There was obviously a political motive at work here: to pump money into the public sector unions, which in turn pumps money into the Democratic party and Democratic candidates. But a policy argument was advanced as well: Maintaining public sector employment would tend to increase, or at least maintain, aggregate demand, and thus stimulate economic growth.
The tepid growth of the Obama first term tends to refute the policy argument. You can't get an economy to grow by maintaining public sector payrolls. Now from Britain comes evidence that you can get economic growth -- and increased private sector payrolls -- if you cut public sector payrolls, as the coalition government of Conservative Prime Minister David Cameron and Chancellor of the Exchequer George Osborne have done. Fraser Nelson of The Spectator hasan illuminating graph on what has happened in Britain. Public sector employment from 2008 to 2013 is down more than 300,000, while total employment is up by 300,000, thanks to a nearly 600,000 increase in private sector employment.
So much for the Labour party’s denunciation of the coalition’s “austerity” policies. Labour’s Gordon Brown, as Chancellor from 1997 to 2007 (when he had an unusual degree of control over domestic and macroeconomic policy) and as Prime Minister from 2007 to 2010, presided over a massive increase in public sector employment.

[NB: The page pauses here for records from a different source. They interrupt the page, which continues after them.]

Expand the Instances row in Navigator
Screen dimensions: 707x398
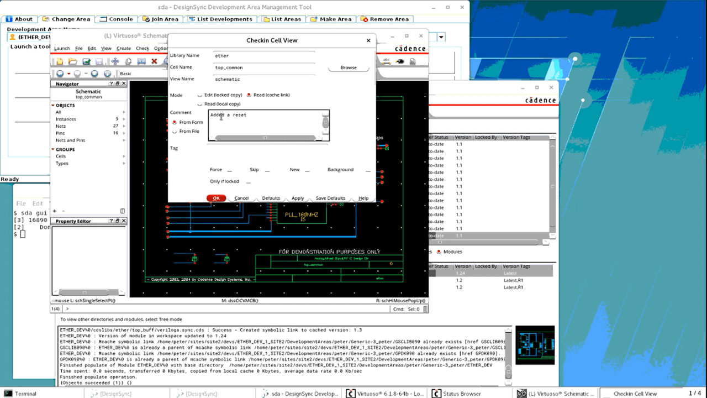point(124,119)
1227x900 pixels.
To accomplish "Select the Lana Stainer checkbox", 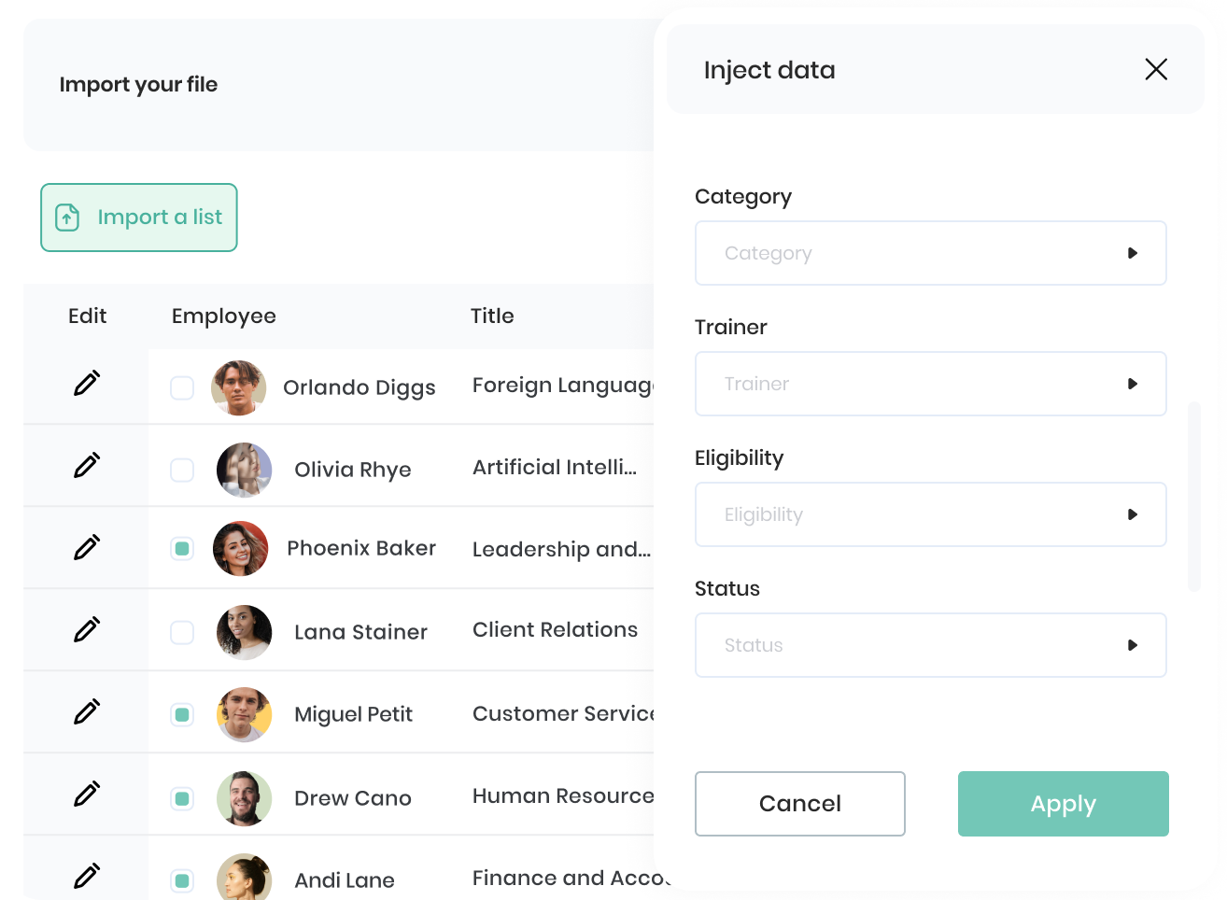I will pyautogui.click(x=182, y=632).
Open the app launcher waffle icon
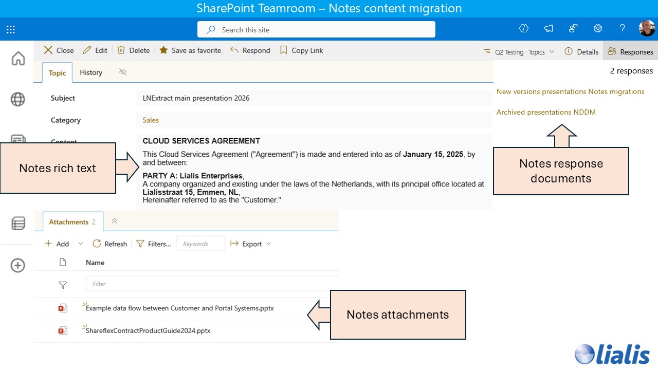658x370 pixels. coord(10,29)
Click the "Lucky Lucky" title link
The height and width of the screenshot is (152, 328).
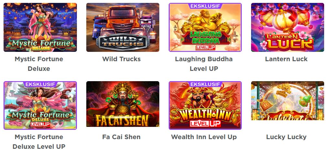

Britain was blessed was an increasing army of administrators, facilitators and liaisons. One suspects that they spent much of the time emailing each other and setting up and attending meetings with no measurable impact on society. In any case, the coalition government took the axe to much of the public sector, and the administrators, facilitators and liaisons do not seem to be much missed.
The lesson seems to be, as Nelson’s piece puts it, “Smaller state means more jobs.” Not conclusive proof, to be sure, but an interesting development certainly, and maybe a good lesson for the United States.